### THE TASK
Copy out exactly the lines from the one containing "You are a computer-use agent." to the last line of the records below, both included, and leave out any pictures.

### Dataset entries
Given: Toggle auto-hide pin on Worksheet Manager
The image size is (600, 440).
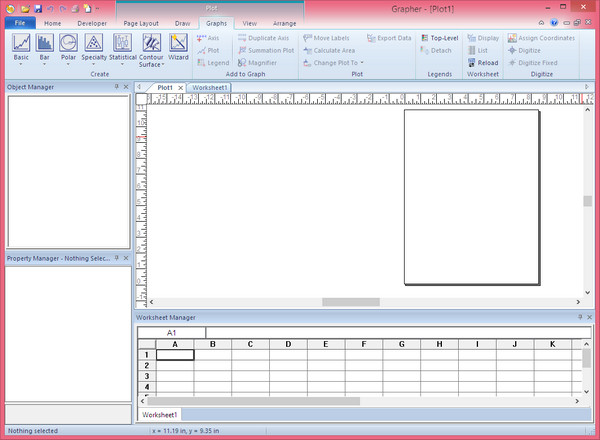Looking at the screenshot, I should pos(580,316).
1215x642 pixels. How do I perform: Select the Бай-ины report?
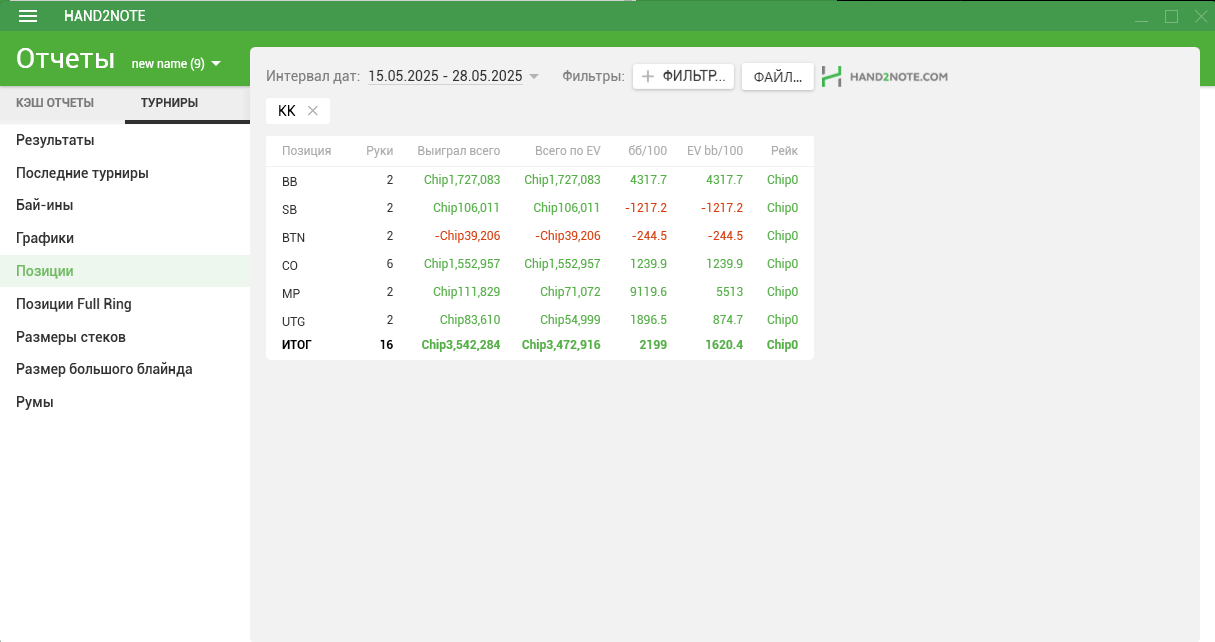(x=45, y=205)
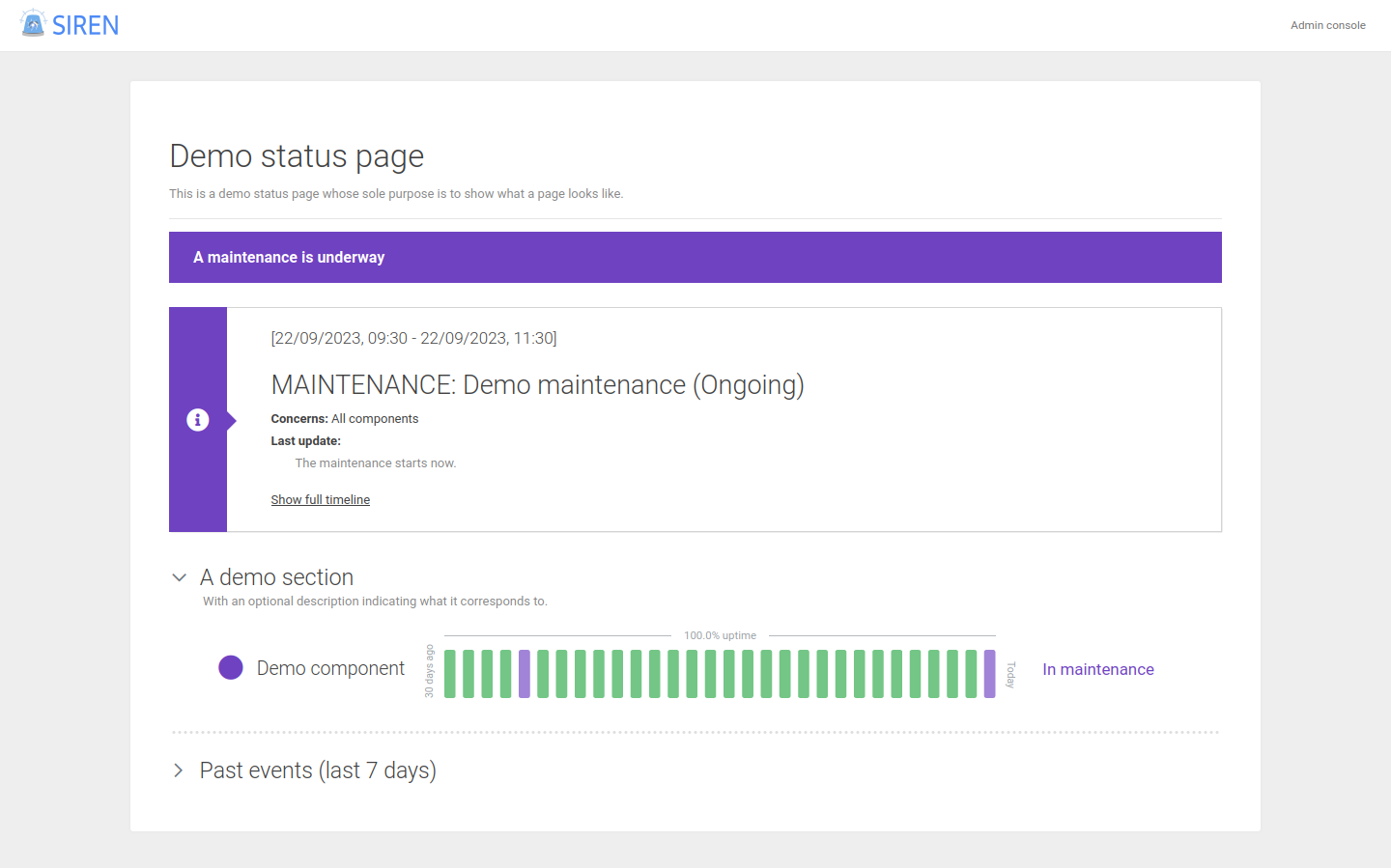Click the last purple uptime bar for today
1391x868 pixels.
point(989,674)
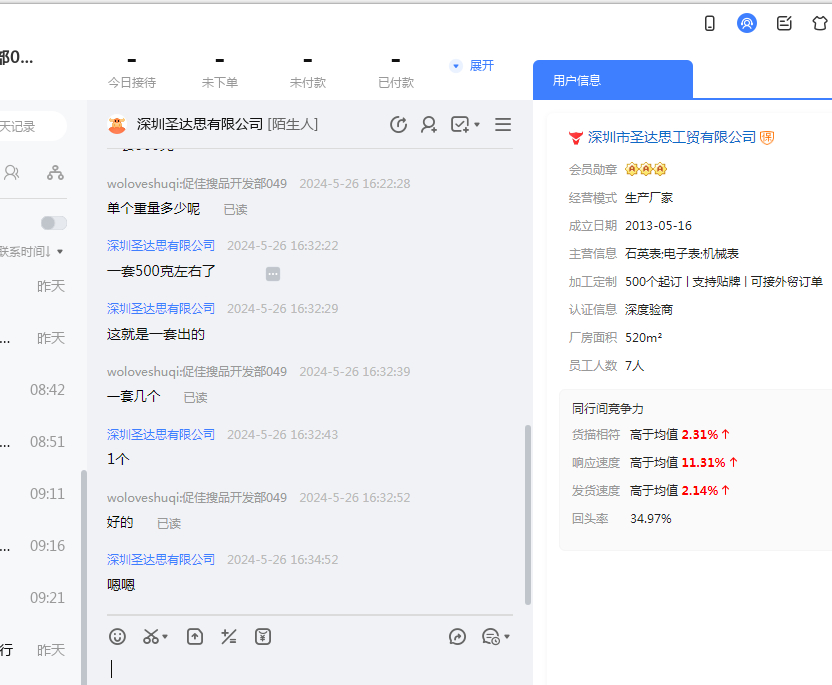
Task: Expand stats with the 展开 button
Action: [x=473, y=66]
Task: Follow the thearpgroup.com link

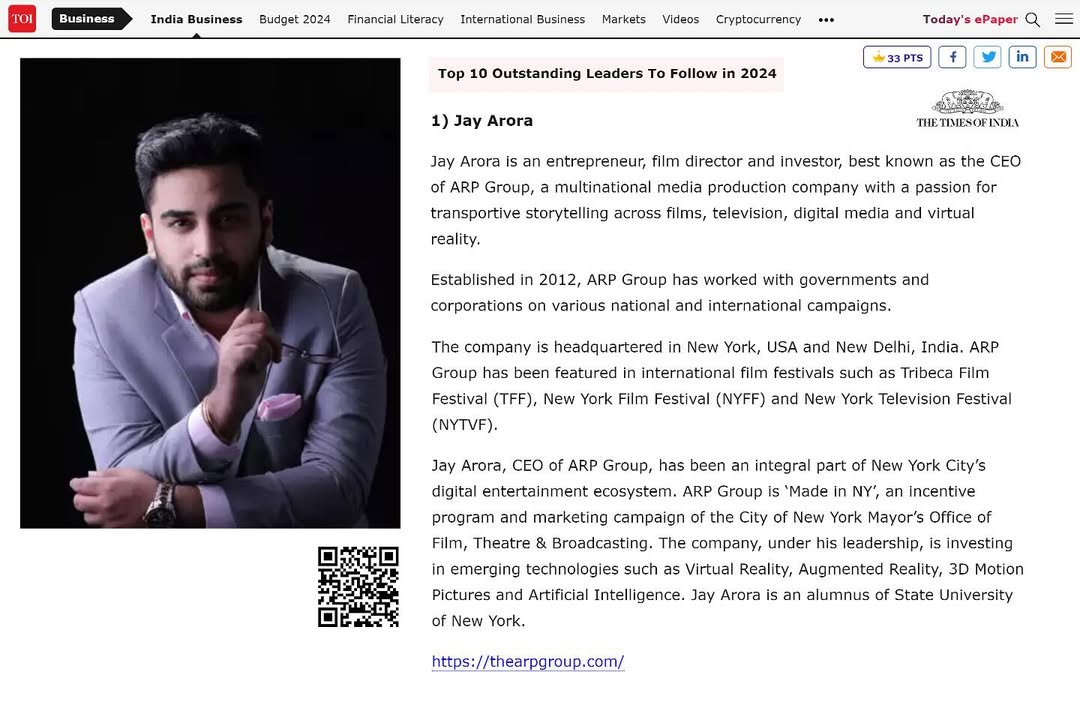Action: 528,661
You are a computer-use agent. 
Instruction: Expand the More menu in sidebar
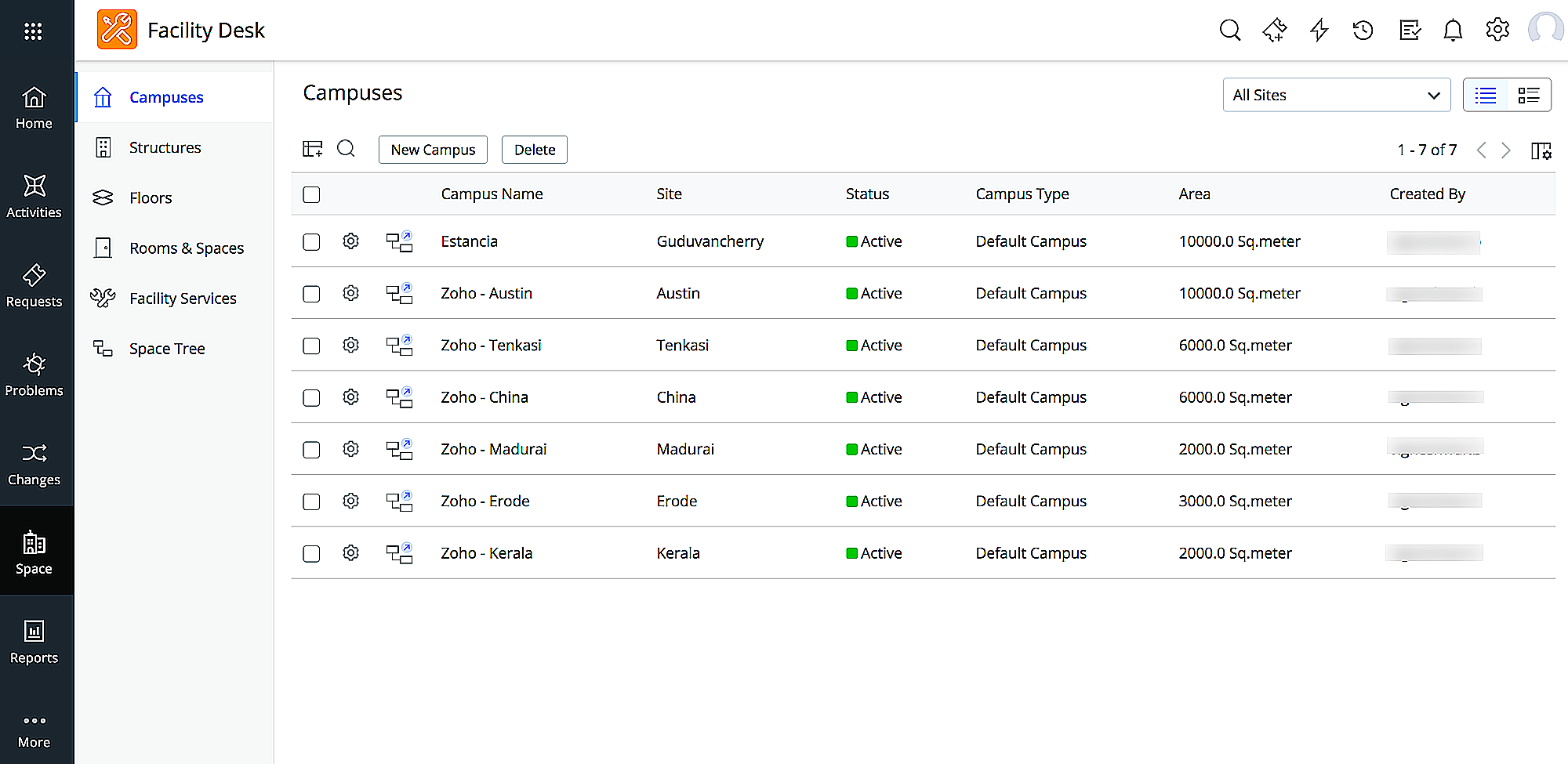[34, 730]

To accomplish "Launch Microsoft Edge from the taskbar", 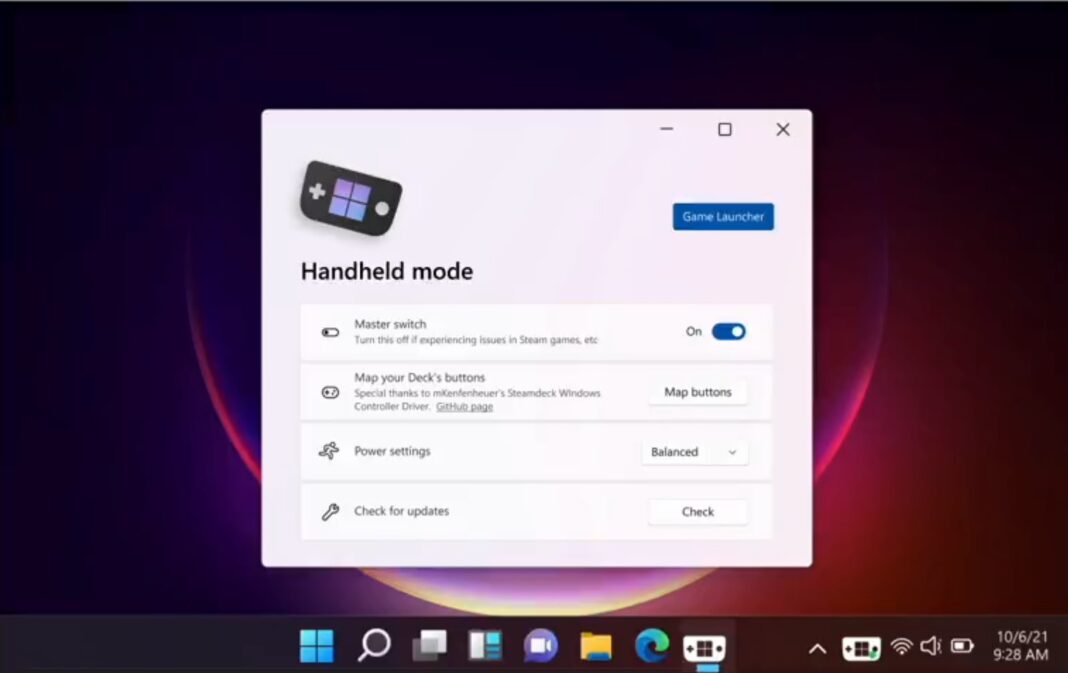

### OUTPUT BELOW
You are a computer-use agent. 
Instruction: Expand the More menu in sidebar
[34, 730]

To accomplish "Launch Microsoft Edge from the taskbar", 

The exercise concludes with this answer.